Stable languages are fully supported. Preview languages depend on Kiota runtime packages that are still pre-release, so their generated output may lag behind.
LanguagePackageRegistryMaturity
Pythonteambattles-sdkPyPIStable
C#TeamBattles.SdkNuGetStable
Gosdk-goGo modulesStable
Javagg.teambattles:sdkMaven CentralStable
PHPteambattles/sdkPackagistStable
TypeScript@teambattles/sdknpmPreview
Rubyteambattles_sdkRubyGemsPreview
Dartteambattles_sdkpub.devPreview

Install and first call

Every SDK follows the same shape: install the package, create a client with your API key, then call an endpoint. For example, in TypeScript:
npm install @teambattles/sdk
import { createTeamBattlesClient } from "@teambattles/sdk";

const client = createTeamBattlesClient(process.env.TEAMBATTLES_API_KEY!);

// List the authenticated user's matches (requires matches.user_matches: read)
const result = await client.user.matches.post({ numItems: 25 });
for (const match of result?.page ?? []) {
	console.log(match.id, match.status);
}
See each language page for the install command and an authenticated first-call snippet.

Authentication

All SDKs authenticate with an API key sent as a bearer token:
Authorization: Bearer tb_<your-key>
Create and manage keys at Settings > Developer, and review the scopes in the authentication guide.

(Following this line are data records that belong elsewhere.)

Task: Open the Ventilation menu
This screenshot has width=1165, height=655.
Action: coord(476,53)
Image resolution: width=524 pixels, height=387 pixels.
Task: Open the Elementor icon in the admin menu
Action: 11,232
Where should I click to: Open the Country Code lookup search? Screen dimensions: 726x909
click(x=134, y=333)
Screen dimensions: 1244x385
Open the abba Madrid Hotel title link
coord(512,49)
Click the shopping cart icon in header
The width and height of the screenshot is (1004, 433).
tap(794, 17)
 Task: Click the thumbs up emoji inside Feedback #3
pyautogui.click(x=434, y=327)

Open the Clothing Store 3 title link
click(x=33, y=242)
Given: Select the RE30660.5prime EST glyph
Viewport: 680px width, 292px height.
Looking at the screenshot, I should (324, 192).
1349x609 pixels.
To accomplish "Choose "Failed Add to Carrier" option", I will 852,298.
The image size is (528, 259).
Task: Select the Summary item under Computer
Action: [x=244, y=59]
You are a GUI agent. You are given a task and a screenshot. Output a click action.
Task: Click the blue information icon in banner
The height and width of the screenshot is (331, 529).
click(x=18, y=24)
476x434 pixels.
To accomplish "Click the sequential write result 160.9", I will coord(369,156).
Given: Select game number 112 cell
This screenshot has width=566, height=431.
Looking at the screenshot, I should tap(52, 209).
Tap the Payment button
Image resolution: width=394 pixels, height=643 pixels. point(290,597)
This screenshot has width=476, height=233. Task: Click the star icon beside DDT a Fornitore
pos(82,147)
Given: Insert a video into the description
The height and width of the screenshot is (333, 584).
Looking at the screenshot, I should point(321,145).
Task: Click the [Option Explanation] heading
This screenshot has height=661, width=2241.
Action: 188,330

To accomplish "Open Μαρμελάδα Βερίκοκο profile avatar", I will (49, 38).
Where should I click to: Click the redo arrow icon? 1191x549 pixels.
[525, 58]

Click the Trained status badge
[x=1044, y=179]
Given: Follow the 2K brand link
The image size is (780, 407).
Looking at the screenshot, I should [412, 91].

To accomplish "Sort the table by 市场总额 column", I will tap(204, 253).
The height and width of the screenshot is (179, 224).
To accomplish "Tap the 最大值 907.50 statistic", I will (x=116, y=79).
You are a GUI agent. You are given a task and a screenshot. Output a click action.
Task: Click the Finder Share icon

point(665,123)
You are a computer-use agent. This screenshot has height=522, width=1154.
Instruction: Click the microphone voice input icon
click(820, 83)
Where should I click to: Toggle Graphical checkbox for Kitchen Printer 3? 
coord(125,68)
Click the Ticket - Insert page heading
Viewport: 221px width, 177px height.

Listing the authenticated user’s matches requires the matches.user_matches: read scope. Errors return a JSON body of the form { "error": "<machine_code>", "details": "<optional message>" }. Treat the error machine code - not the details message - as the stable programmatic contract.

How the SDKs stay in sync

The SDKs are not hand-written. The API’s route code is the source of truth: it produces the OpenAPI specification, and Kiota regenerates all eight clients from that spec on every API change. This keeps types, models, and doc-comments aligned with the live API.